━━━ PASSAGE SHOWN

Afro-Arab

Afro-Arab
عرب أفارقة
Regions with significant populations
Swahili Coast, parts of Arab world
Languages
Arabic, Comorian, Swahili
Religion
Islam
Related ethnic groups
Afro-Iraqis, Al-Akhdam

Afro-Arabs are individuals and groups from Africa who are of partial Arab descent. Most Afro-Arabs inhabit the Swahili Coast in the African Great Lakes region, although some can also be found in parts of the Arab world.[1][2]

Overview

Afro-Arab man of the Congo (ca. 1942).

By around the 10th century CE, Arabs had established commercial settlements on the Swahili Coast. The Portuguese conquered these trading centers after the discovery of the Cape Road. From the 1700s to the early 1800s, Muslim forces of the Sultanate of Muscat reseized these market towns, especially on the islands of Pemba and Zanzibar. In these territories, the Oman Arabs mingled with the local "negro" populations, thereby establishing Afro-Arab communities.[3] The Niger-Congo Swahili language and culture largely evolved through these intermarriages between Arab men and native Bantu women.[4]

Afro-Arab communities were similarly founded in the Nile Valley, as Arabs intermarried with indigenous Nilotic women.[5] Other Afro-Arabs in the Sudans had little biological connection to Arab peoples, but were instead essentially of Nilotic and Bantu origins, albeit influenced by the old Arabian civilization in language and culture.[6] In the mid-to-late 1800s, Arab traders began to move into the interior, in pursuance of the ivory trade in central Africa.[7] Unlike other cases of racial mixing, Arabs generally did not view Afro-Arabs as half-caste; Afro-Arabs instead enjoyed similar statuses in their societies as long as the father was Arab.[5] Thus, after the Zanzibar Revolution of 1964, many of the Afro-Arabs that left Zanzibar and settled in Oman were able to attain high political and diplomatic positions and be accepted as Arabs.[8] Racial assimilation of Afro-Arabs with non-Arab Africans also aided Muslim missionaries in the spread of Islam throughout Africa.[5]

In the Arab states of the Persian Gulf, descendants of people from the Swahili Coast perform traditional Liwa and Fann At-Tanbura music and dance.[9] The mizmar is also performed by Afro-Arabs in the Tihamah and Hejaz regions of Saudi Arabia.

In addition, Stambali of Tunisia and Gnawa music of Morocco are both ritual music and dances, which in part trace their origins to West African musical styles.

See also

Citations

  1. Romero, Patricia W. (1997). Lamu. Markus Wiener. p. 7. ISBN 1558761063. Retrieved 25 November 2014.
  2. Gunnar M Ahmad Abdel Ghaffar Muhammad Chr Michelsens Institutt (2013). Sudan Divided: Continuing Conflict in a Contested State. Palgrave Macmillan. p. 90. ISBN 1137338245. Retrieved 25 November 2014.
  3. Hinde 1897, p. 2.
  4. Tarikh, Volumes 1-2. Longman. 1966. p. 68. Retrieved 6 December 2016.

━━━━━━

## QUESTIONS TO ANSWER
A. From the Afro-Arab article, extract the text starting at "2. Gunnar M" and ending at "ISBN 1137338245. Retrieved 25 November 2014.".
B. Answer these questions from the Afro-Arab article:
(i) By around what century had Arabs established commercial settlements on the Swahili Coast?
(ii) In what year did the Zanzibar Revolution take place?
(iii) In which regions of Saudi Arabia do Afro-Arabs perform the mizmar?

━━━ INFORMATION SHOWN

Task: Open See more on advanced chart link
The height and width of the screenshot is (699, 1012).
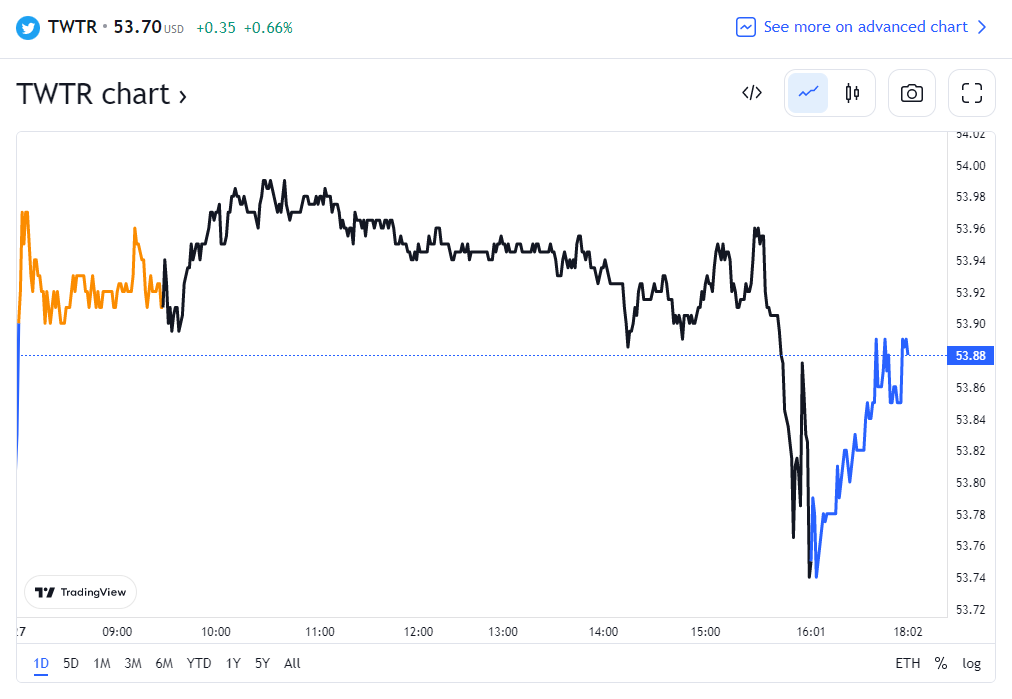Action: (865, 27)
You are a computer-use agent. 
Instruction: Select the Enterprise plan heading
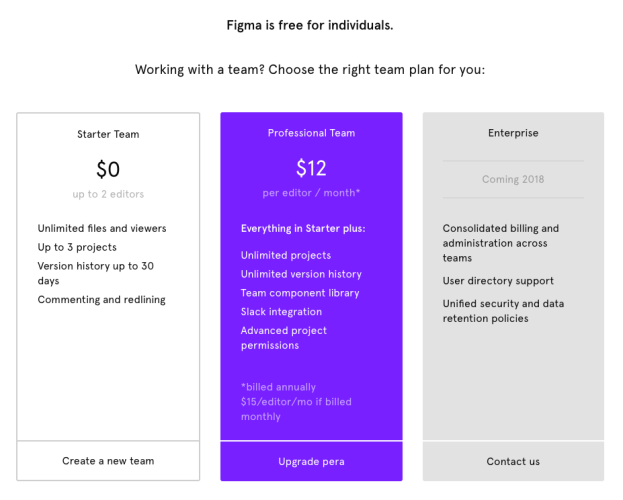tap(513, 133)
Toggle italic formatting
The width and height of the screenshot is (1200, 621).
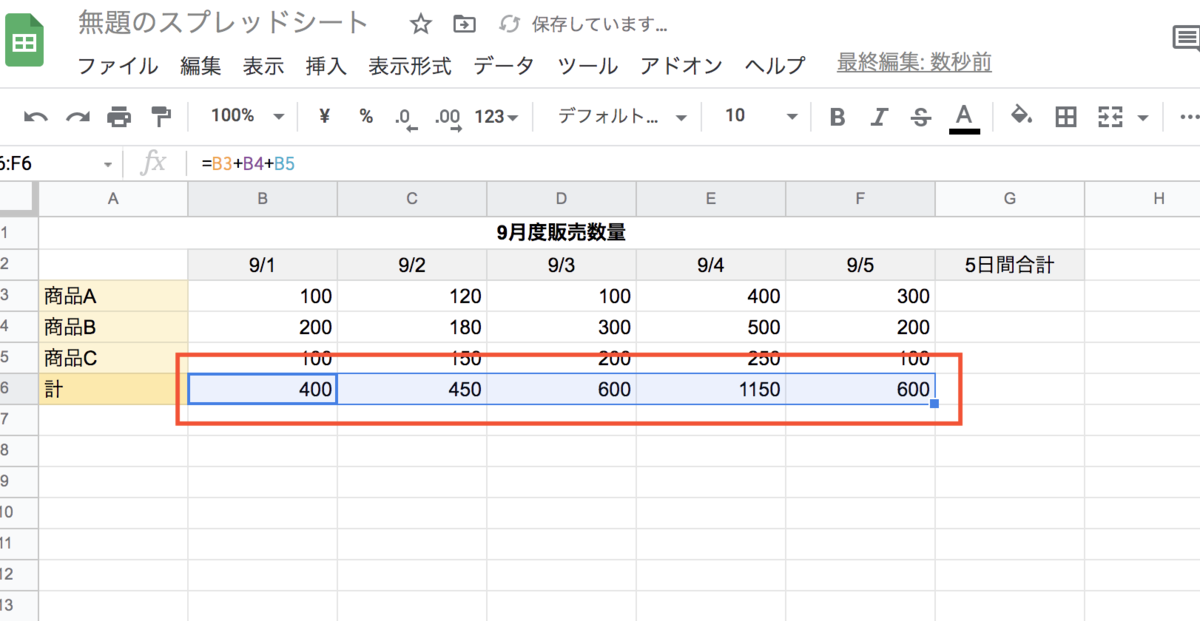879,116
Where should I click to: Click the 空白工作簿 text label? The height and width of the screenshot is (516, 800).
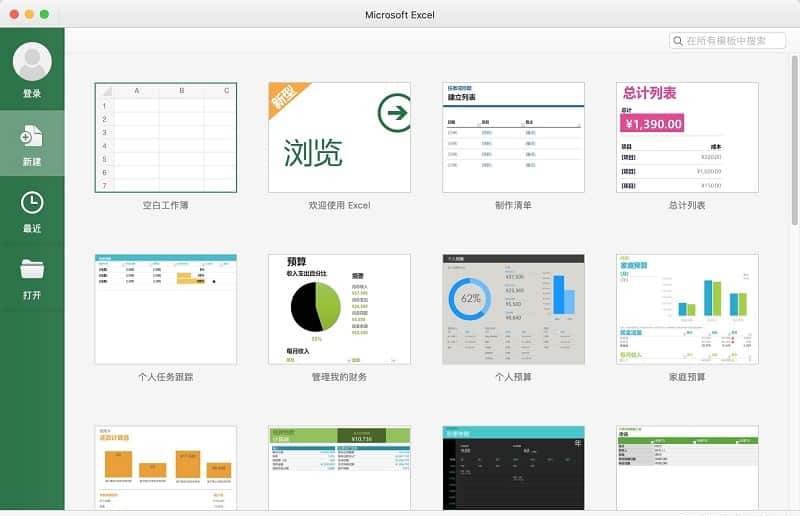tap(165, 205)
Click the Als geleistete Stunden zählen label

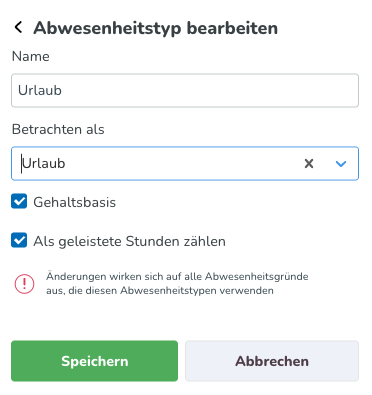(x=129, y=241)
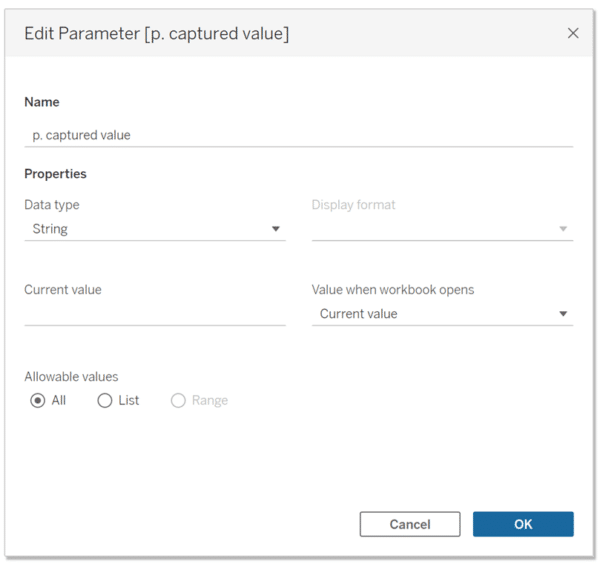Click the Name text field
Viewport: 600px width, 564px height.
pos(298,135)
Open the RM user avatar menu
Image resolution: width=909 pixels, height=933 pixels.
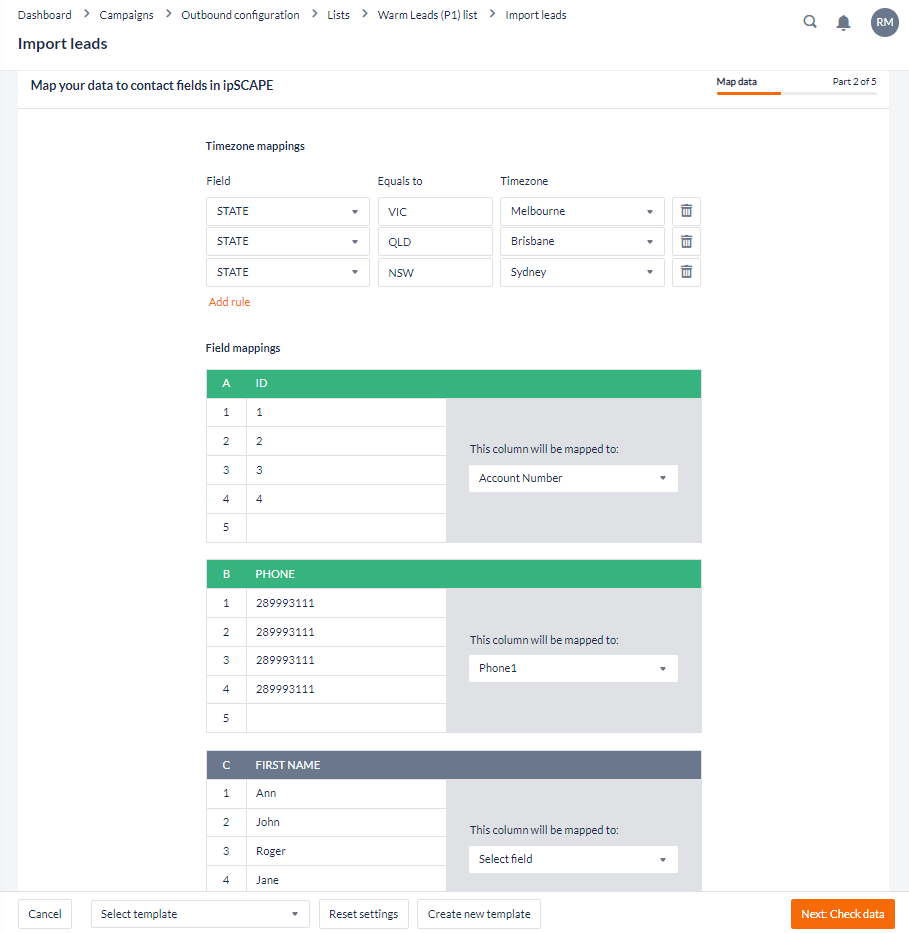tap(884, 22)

━━━━━━

## SOLUTIONS TO THE EXERCISE
A.
2. Gunnar M Ahmad Abdel Ghaffar Muhammad Chr Michelsens Institutt (2013). Sudan Divided: Continuing Conflict in a Contested State. Palgrave Macmillan. p. 90. ISBN 1137338245. Retrieved 25 November 2014.

B.
(i) The 10th century CE
(ii) 1964
(iii) Tihamah and Hejaz